Liablities
Liabilities are simply the bills that you’re obligated to pay. Whether it’s a credit card bill or mortgage payment, a liability is an amount of money you have to pay back eventually. If you don’t keep track of your liabilities, you may end up thinking that you have more money than you really do.
Here are the lists of some common liabilities. Use it as a model, when you list your own. You should list your liablities according to how soon you need to pay tem. Credit card balances tend to be short-term obligations, while mortgages are long-term.
|
Liabilities |
Amount |
Paying Rate % |
|
Credit Card |
$4000 |
15% |
|
Personal Loans |
$13000 |
10% |
|
Mortgage |
$100000 |
8% |
|
Total liabilities |
$117000 |
|
The first column in the table show the type of debt. Don’t forget to include student loans and auto loans if you have any of these. Never avoid listing a liability because you are embarrassed to see how much you really owe. Be honest with yourself. Doing this helps you improve your financial health.
The second column shows the current value of your liabilities. List the most current balance to see where you stand with your creditors.
The third column reflects how much interest you are paying for carrying that debt. This information is an important reminder about how debt can be wealth zapper. Credit card debt can have an interest rate of 18 percent or more and to add insult to injury, it isn’t even tax deductible. Using a credit card to make even a small purchase cost you if you maintain a balance. Within a year, a $50 sweater at 18 percent costs $59 when you add in the potential interest you pay.

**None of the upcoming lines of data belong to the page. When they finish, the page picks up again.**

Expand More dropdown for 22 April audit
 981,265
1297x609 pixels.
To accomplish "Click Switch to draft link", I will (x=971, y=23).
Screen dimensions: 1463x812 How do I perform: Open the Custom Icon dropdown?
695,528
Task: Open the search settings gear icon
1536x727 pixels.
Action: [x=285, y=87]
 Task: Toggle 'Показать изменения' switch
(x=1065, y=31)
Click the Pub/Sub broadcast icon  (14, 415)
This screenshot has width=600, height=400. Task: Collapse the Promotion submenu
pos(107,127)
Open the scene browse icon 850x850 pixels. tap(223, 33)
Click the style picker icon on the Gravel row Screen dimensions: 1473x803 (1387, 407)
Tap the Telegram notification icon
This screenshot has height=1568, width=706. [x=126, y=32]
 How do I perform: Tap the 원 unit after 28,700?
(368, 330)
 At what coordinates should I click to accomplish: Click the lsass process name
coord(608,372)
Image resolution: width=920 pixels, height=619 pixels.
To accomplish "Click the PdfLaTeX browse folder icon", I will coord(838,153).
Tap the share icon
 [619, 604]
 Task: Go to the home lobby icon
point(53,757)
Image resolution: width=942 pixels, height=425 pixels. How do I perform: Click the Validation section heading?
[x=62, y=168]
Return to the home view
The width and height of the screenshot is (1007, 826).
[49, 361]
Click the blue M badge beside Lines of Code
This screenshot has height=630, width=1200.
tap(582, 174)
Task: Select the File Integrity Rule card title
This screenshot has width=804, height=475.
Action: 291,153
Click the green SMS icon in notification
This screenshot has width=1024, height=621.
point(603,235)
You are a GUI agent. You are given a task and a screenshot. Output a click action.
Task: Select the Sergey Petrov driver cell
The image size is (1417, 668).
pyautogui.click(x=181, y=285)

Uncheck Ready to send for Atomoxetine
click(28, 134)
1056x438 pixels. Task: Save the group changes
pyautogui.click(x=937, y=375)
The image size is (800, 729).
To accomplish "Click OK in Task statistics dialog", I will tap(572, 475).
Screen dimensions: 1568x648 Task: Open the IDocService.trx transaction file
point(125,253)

If you compare your liabilities in the table and your personal assets on the table on the last article, you may find opportunities to reduce the amount you pay for interest. Say for example, that you pay 15 percent on credit card balance of $4000 but also have a personal assets of $5000 in a bank saving account that’s earning 2 percent in interest. In that case, you may want to consider taking $4000 out of the saving account to pay off the credit card balance. Doing so saves you $520; the $4000 in the bank was earning only $80 (2% of $4000) while you were paying $600 on credit card balance (15% of $4000)
If you can’t pay off high-interest debt, at least look for ways to minimize the cost of carrying the debt. The most obvious ways include the following:
Replacing high interest cards with low interest cards, Many companies offer incentives to consumers including signing up for cards with favorable rates that can used to pay off high-interest cards.
Replacing unsecured debt with secured debt. Credit card and personal loan are unsecured; therefore they have higher interest rates because this type of debt is considered riskier for the creditor. Sources of secured debt provide you with a means to replace your high-invest debt with lower interest debt. You get lower interest rates with secured debt because it’s less risky for the creditor.
The year 2004 was the eighth consecutive year that personal bankruptcies surpassed the million mark in United Sates. Corporate bankruptcies were also at record levels. Make a diligent effort to control and reduce your debt, or the debt can become too burdensome. If you don’t, you may have to sell your stocks just to stay liquid. Remember, Murphy’s Law states that you will sell your stock at the worst possible moment! Don’t’ go there.